What little colour she had drained from her face and Dora grabbed the enamel receiver dish, just as the girl leant over and retched into it.

‘Shh, don’t say any more,’ she said softly, stroking the girl’s hair back off her face. ‘You don’t want to tell too many people what happened, all right? As far as anyone else needs to know, you lost your baby.’

The girl nodded dumbly. Even in her state, she understood that admitting to an illegal abortion could get her locked up. Most doctors and nurses turned a blind eye for the sake of the poor women, but Dora knew there were some who might not.

‘Anyway, it’s all over now, and you got through it. I’ll fetch you some water, shall I?’

She felt the girl watching her as she filled a glass with water from the jug beside the bed. ‘Does my dad know I’m here?’ she asked fearfully.

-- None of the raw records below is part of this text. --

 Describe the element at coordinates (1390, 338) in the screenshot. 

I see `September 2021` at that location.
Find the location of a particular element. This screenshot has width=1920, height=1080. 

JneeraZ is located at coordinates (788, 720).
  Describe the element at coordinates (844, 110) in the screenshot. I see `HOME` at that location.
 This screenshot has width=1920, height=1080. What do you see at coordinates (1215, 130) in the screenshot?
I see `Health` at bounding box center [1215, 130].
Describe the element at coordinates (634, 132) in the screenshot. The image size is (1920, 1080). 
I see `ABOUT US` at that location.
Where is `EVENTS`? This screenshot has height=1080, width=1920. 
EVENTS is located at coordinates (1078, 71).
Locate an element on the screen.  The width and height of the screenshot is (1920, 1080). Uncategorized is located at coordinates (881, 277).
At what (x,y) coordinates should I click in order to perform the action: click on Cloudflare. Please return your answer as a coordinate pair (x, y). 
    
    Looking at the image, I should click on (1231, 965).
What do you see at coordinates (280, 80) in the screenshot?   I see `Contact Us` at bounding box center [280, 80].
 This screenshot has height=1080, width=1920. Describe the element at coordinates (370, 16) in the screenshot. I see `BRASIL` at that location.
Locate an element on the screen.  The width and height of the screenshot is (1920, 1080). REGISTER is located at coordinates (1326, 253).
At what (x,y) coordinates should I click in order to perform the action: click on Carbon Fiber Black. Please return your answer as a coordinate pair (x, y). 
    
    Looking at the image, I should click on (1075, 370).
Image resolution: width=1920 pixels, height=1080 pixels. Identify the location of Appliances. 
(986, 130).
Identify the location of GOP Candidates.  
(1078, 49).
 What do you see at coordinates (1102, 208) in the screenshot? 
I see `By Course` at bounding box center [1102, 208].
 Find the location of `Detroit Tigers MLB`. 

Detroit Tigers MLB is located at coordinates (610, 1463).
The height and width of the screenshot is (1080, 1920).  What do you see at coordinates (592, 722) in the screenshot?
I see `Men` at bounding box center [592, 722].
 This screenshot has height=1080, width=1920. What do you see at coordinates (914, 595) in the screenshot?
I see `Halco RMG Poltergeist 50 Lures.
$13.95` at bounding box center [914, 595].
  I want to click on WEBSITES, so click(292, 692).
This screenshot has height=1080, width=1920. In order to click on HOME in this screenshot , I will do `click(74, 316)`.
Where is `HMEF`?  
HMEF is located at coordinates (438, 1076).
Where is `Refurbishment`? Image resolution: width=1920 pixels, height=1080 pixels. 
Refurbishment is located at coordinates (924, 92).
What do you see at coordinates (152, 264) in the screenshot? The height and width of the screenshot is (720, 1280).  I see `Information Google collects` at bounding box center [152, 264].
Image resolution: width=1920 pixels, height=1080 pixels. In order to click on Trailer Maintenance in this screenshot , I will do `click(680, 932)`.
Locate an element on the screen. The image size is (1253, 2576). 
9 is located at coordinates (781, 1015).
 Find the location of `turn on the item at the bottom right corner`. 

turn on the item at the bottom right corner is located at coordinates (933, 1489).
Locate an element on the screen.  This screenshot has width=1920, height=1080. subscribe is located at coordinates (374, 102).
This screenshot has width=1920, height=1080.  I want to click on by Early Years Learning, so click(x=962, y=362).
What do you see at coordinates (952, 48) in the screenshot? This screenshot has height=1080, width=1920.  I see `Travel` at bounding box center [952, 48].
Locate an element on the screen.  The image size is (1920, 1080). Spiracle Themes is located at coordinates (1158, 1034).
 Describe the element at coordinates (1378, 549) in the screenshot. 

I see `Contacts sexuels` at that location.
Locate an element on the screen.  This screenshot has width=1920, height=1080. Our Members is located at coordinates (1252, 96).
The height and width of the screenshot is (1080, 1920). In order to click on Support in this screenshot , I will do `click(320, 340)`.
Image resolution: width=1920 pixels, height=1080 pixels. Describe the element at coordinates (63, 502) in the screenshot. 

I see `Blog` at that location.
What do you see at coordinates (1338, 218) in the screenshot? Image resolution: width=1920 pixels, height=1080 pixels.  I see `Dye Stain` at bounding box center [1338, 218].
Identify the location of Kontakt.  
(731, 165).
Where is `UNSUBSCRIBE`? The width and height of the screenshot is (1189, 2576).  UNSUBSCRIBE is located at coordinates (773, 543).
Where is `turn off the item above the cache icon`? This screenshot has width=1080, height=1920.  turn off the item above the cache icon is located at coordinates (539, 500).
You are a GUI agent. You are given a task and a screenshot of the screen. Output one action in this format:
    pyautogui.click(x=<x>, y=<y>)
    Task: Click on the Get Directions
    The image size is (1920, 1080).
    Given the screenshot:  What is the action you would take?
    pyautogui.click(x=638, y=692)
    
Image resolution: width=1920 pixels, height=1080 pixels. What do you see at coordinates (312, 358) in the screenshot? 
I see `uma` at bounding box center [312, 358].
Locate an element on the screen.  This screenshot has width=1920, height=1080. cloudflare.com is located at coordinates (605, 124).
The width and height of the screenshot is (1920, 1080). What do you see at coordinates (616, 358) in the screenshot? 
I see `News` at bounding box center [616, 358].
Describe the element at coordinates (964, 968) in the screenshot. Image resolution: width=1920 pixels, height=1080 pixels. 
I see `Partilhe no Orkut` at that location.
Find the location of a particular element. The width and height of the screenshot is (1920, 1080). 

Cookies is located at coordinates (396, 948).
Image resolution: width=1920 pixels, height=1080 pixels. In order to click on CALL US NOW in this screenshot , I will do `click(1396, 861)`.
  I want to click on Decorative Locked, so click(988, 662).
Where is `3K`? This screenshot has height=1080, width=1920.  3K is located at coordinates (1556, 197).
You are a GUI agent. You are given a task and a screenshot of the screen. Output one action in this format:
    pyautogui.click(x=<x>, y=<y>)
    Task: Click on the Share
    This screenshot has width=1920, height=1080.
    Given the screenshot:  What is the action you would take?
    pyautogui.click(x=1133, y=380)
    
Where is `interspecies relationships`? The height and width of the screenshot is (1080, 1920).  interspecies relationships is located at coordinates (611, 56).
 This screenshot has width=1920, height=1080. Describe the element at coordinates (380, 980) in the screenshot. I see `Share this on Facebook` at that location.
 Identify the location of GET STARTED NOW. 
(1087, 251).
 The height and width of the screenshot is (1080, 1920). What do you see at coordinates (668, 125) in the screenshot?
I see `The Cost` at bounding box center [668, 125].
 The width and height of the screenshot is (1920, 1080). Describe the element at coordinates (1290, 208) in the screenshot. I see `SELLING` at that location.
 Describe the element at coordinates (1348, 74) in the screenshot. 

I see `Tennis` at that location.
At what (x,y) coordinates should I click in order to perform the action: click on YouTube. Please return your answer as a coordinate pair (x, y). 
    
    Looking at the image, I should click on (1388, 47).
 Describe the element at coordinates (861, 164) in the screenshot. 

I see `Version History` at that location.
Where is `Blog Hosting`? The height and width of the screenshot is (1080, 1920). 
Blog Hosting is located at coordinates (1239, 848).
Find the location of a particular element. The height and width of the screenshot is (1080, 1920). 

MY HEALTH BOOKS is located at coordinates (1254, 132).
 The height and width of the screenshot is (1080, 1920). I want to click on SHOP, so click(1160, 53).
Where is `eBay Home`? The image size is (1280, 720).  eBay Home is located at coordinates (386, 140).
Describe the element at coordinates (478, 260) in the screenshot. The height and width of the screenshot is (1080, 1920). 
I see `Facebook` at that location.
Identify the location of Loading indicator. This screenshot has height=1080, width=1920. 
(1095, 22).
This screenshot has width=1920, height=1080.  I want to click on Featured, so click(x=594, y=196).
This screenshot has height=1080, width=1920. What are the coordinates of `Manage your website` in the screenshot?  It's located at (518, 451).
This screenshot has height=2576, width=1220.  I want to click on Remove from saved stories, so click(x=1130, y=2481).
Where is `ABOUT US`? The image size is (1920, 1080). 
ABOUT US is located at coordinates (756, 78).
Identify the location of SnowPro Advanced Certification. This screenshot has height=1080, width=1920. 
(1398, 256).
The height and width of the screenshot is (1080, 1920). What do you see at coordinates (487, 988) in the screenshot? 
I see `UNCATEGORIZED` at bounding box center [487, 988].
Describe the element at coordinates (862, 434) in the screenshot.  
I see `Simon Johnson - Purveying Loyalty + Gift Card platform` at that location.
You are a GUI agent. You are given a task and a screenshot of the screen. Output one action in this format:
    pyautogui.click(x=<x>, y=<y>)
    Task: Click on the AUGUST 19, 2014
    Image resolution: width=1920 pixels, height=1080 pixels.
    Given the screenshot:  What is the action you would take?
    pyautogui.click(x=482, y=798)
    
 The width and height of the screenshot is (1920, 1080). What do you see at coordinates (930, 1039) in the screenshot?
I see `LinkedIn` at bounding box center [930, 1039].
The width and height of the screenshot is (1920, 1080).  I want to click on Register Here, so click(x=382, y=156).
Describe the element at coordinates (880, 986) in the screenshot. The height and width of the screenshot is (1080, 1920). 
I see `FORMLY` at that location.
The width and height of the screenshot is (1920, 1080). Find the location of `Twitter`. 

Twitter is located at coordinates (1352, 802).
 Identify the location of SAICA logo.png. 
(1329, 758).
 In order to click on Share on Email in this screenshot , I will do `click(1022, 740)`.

‘I don’t think so, love. You turned up in the emergency department in the early hours, but I don’t know who brought you.’ Dora held the glass to her lips. ‘We don’t even know your name?’

‘It’s Jennie. Jennie Armstrong.’ She pushed the glass away and looked up at Dora. ‘I came here by myself,’ she said. ‘I started walking, but I ended up on my hands and knees when the pain got too bad.’

‘That explains all these scratches and grazes.’ Dora turned her palm over to show her. ‘Your knees are rubbed raw too. You poor girl, why on earth didn’t you call an ambulance?’

Jennie’s chin tilted. ‘I didn’t want no ambulance coming to the house, in case someone told my dad.’